The connection through the air that all good teams develop isn’t there, and the 42-24 loss Saturday night to now-No. 17 North Carolina was an example. Slovis completed 45.1% of his passes to just three teammates — Wayne, Mumpfield and Bub Means.
You can blame play-calling, Narduzzi’s stubbornness to remain loyal to his quarterback, the opponents’ defense and Slovis’ inability to see the entire field. Eight games into the season, here’s what Slovis has been able to accomplish with his two best pass catchers.
• Wayne, who has an NFL body at 6-foot-3, 210 pounds, is clearly Pitt’s best. He has good hands (most of the time), a willingness to fight for the combat catches and enough speed to run away from most defensive backs.
He leads Pitt with 32 receptions for 572 yards (an impressive 17.9 yards per catch). But he has only one touchdown — and Nick Patti threw it seven weeks ago against Tennessee.
• Mumpfield, an athletic pass catcher who was a freshman All-American at Akron last season, has not found the same level of success in the Power 5. With 30 catches for 289 yards, his only touchdown came against Western Michigan — from Nate Yarnell.
• Slovis hasn’t thrown a touchdown pass to a player who’s still on the team since the second quarter of the Georgia Tech game Oct. 1. Who knew Jaden Bradley, who quit the team after six games to enter the NCAA transfer portal, would lead Pitt’s wide receivers in scoring?
And, while we’re discussing backup pass catchers, Jaylon Barden didn’t play a snap after Narduzzi said Thursday he would start.
It can be argued that either Slovis or offensive coordinator Frank Cignetti Jr. (or a combination of the two) have not gotten Mumpfield, Wayne and tight end Gavin Bartholomew involved enough in the passing game.

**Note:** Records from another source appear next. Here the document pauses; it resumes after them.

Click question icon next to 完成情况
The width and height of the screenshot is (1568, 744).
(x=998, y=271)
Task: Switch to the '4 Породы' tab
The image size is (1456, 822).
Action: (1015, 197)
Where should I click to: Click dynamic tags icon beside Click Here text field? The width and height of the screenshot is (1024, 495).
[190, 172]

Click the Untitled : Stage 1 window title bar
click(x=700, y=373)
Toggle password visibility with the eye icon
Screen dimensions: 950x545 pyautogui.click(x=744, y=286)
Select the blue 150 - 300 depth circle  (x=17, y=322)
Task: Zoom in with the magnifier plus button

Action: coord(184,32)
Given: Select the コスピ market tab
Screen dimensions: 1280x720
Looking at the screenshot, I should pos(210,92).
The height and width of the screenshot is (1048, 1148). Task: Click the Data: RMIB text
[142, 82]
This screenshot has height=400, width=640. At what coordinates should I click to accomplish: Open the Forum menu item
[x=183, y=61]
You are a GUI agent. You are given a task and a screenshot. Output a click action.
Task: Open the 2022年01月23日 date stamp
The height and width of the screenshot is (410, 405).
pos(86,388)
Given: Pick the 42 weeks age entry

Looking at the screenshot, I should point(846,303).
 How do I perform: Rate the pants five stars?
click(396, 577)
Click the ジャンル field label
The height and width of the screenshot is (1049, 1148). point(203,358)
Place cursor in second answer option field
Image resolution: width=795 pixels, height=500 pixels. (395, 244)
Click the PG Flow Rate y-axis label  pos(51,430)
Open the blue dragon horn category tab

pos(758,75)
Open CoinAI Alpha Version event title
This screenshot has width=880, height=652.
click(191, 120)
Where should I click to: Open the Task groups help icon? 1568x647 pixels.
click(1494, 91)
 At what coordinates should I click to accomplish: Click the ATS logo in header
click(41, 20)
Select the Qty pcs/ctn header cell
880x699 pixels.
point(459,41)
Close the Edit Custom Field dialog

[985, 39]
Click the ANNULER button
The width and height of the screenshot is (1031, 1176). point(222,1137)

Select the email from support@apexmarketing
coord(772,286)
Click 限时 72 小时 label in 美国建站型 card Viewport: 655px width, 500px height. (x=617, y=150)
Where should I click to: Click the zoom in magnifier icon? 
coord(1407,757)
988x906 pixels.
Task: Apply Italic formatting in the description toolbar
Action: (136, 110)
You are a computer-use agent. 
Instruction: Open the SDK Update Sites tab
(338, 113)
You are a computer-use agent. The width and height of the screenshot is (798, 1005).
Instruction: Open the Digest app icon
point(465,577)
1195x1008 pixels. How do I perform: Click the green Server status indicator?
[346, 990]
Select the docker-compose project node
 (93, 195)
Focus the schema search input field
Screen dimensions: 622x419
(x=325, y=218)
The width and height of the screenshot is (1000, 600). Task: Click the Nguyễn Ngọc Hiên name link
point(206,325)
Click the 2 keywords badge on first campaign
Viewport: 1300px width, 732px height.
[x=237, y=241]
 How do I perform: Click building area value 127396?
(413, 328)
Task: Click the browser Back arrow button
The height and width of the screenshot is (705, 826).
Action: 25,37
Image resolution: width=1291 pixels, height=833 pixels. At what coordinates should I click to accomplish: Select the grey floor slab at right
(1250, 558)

Bartholomew is another perplexing case. In the Tennessee game — when he hurdled a defender on his way to a 57-yard touchdown — he was targeted six times and grabbed five for 84 yards. In the next six games, he averaged only three targets and caught 10 for 160.
Pitt came into the season wanting to re-establish a running game, and that has happened. Izzy Abanikanda is Pitt’s first 1,000-yard rusher in five seasons (1,086). But the best offenses create opportunities in the air by finding success on the ground.
Cignetti’s game plan, at least at the start of the game, included attacking North Carolina downfield. Yet, Narduzzi said, “I don’t know if we took enough deep shots in the second half.”
No discussion of the failures on offense can be complete without mentioning the offensive line. Slovis was sacked only once but hurried six times.
Center Owen Drexel missed his sixth consecutive game, and offensive tackle Carter Warren is out for the season after playing in only four. Perhaps Pitt oversold its depth on the offensive line.
Narduzzi sounded his most forlorn when he said, “We protected (Slovis) pretty good, not good enough.”
Jerry DiPaola is a TribLive reporter covering Pitt athletics since 2011. A Pittsburgh native, he joined the Trib in 1993, first as a copy editor and page designer in the sports department and later as the Pittsburgh Steelers reporter from 1994-2004. He can be reached at jdipaola@triblive.com.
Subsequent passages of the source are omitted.